Desde entonces, pasaron tiempos tormentosos y en algún momento desapareció la fría tirantez entre Saori y los Caballeros. En cada momento de duras pruebas o de repetidas batallas que se pasaban juntos, cada vez que superaban un obstáculo, la distancia se iba estrechando. Saori ya no era Saori Kido, era Atenea... Seiya y los otros caballeros de Atenea habían protegido a Saori y Saori también quería protegerles a ellos. 

—¡Saori San!, ¡Atenea!, ¡Seiya! — 

Durante toda la batalla la sonrisa de Seiya atravesaba las barreras del tiempo, en algunos momentos llegó a deslumbrarla. Por supuesto, Seiya no la ofrecía para Saori Kido, sino para Atenea y para el símbolo de la paz que traería a la tierra que ella representaba.

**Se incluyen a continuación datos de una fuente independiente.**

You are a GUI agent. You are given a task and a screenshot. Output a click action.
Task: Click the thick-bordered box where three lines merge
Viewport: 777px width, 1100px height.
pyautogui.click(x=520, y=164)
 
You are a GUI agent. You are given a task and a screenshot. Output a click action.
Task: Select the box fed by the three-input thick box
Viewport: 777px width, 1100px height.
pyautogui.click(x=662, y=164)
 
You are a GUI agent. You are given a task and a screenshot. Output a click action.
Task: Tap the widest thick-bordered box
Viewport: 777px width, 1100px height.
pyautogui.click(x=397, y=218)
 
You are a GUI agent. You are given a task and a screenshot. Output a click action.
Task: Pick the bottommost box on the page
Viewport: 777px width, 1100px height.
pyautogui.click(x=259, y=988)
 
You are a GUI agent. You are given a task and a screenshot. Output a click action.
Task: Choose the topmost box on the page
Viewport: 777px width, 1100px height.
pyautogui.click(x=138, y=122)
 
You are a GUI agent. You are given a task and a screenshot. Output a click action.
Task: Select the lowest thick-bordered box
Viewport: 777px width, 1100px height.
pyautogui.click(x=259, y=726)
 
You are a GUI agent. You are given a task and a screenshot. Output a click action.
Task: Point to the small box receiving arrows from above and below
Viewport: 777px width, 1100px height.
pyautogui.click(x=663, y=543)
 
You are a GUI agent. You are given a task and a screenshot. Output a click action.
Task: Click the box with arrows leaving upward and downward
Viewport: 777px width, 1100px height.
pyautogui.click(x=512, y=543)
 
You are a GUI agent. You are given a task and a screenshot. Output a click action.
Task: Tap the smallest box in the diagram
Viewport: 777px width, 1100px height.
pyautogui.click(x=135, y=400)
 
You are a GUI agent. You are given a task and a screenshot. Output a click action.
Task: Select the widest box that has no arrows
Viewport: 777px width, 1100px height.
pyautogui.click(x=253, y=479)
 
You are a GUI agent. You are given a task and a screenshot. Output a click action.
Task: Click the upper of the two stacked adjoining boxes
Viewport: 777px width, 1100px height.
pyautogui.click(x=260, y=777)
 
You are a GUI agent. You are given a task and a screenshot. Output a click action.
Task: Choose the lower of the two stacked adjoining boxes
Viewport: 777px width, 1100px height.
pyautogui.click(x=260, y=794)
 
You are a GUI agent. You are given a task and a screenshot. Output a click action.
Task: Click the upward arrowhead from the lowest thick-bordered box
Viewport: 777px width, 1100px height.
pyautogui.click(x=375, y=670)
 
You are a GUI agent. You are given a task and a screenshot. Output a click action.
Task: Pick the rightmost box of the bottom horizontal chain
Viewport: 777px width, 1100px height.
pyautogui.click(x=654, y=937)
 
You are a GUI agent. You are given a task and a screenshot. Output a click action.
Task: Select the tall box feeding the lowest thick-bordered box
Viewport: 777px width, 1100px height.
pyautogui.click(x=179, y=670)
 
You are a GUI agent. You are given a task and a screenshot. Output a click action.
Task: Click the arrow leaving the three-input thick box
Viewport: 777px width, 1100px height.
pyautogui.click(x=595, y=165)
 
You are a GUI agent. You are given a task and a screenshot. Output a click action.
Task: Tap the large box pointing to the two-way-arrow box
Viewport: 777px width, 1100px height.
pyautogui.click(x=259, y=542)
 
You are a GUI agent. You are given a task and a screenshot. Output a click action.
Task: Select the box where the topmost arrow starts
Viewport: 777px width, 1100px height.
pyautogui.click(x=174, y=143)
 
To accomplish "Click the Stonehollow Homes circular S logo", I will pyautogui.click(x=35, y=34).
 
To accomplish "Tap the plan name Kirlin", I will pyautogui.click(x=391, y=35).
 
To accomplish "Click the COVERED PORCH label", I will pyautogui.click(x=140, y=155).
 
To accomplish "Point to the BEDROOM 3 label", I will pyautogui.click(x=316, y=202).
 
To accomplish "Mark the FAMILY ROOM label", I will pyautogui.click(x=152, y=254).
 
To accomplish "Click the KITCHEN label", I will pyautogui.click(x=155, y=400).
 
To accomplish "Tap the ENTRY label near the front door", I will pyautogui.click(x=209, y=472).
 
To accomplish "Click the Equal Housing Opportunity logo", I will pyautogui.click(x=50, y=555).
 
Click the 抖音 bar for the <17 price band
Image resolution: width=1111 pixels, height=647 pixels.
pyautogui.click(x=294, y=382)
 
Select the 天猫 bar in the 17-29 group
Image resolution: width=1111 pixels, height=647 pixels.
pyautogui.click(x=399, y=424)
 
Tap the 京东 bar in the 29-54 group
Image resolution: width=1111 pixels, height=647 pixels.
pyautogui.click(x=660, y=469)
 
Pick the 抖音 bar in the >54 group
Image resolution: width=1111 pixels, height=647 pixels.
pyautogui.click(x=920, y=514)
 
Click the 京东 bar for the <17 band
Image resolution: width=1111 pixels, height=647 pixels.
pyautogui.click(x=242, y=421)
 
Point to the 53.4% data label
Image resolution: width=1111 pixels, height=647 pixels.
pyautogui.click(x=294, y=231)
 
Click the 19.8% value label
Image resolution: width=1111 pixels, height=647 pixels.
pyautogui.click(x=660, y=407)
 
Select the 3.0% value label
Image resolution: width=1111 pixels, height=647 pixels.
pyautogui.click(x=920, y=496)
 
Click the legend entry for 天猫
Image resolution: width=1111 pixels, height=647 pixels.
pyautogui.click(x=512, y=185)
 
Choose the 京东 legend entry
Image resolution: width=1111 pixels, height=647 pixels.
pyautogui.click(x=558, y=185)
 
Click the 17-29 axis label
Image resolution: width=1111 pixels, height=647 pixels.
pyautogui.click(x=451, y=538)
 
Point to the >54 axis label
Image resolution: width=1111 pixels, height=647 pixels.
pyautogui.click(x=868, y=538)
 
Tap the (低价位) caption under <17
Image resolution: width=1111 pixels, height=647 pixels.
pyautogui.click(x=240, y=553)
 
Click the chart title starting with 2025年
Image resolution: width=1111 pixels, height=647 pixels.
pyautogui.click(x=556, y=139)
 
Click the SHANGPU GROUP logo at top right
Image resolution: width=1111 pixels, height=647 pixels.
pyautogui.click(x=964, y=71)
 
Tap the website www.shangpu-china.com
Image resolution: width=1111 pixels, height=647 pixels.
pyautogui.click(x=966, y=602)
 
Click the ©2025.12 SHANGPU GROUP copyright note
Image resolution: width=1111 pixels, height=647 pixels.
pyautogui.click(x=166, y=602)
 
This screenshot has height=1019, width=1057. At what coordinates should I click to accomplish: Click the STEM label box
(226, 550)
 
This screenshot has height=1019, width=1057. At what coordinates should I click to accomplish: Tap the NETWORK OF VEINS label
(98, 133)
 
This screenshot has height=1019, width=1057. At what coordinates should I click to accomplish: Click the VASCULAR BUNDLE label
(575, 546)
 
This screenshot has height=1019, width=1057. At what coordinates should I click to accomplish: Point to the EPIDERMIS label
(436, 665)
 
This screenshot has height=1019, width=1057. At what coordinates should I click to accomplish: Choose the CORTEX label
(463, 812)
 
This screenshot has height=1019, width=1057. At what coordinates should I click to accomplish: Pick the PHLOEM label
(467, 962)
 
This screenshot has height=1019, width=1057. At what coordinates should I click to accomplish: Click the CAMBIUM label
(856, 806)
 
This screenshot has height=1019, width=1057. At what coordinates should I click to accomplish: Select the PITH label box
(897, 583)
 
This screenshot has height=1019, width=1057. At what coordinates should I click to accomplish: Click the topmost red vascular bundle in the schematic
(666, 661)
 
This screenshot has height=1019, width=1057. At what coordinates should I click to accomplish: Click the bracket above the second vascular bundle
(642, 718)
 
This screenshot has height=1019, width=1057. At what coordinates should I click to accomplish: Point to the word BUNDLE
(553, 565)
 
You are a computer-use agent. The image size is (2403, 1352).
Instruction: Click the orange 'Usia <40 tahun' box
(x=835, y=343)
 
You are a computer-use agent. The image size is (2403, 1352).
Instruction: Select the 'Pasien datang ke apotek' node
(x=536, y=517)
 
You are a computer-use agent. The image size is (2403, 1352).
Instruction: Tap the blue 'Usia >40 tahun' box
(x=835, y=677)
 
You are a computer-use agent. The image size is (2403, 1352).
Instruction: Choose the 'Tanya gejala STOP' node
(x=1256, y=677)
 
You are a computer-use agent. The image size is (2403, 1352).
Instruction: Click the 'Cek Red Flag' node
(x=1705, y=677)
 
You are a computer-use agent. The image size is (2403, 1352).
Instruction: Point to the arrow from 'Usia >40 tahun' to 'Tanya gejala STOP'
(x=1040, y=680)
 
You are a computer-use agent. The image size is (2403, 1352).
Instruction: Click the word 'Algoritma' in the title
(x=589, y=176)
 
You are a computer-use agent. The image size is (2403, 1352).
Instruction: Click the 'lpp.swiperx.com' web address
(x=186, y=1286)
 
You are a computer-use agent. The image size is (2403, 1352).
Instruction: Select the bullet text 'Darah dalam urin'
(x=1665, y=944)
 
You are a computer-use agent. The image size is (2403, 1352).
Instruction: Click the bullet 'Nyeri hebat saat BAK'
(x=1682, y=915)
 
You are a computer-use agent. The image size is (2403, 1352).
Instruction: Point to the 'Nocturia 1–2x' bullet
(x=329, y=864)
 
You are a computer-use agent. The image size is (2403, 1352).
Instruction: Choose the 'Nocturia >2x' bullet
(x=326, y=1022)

Sin embargo, Saori se alegró de poder devolver esa sonrisa desde dentro de su corazón. Cuando eran niños, dentro de su corazón gritaba a Seiya y la respuesta a ese ruego ahora se la había estado devolviendo convertida en una dulce sonrisa. Cuando ese cálido sentimiento bullía en su pecho, de repente Saori dejaba de ser Atenea, volvía a ser una simple joven. 

Además, ahora cuando sentía la calidez del rostro de Seiya, herido y exhausto, como si durmiera reposando sobre su pecho, el dolor provocado por la flecha de oro disparada por Tremi de Flecha desaparecía y se convertía en una sensación de bienestar. Sin que ya los caballeros tuvieran que enfrentarse a crueles batallas, sin tener que llevar a sus espaldas la pesada responsabilidad de Atenea, así, de esta forma, deseaba estar para siempre. 

La expresión del rostro de Saori, que alzaba la vista lanzando una demanda a la estatua de Atenea que se alzaba dominante justo a su lado, era la expresión de Saori Kido, la simple chica que ciertamente parecía asustada como un pajarillo que empieza a levantar el vuelo. Había un hombre que se había quedado silenciosamente vigilando los movimientos de Saori, Mu caballero de oro de Aries.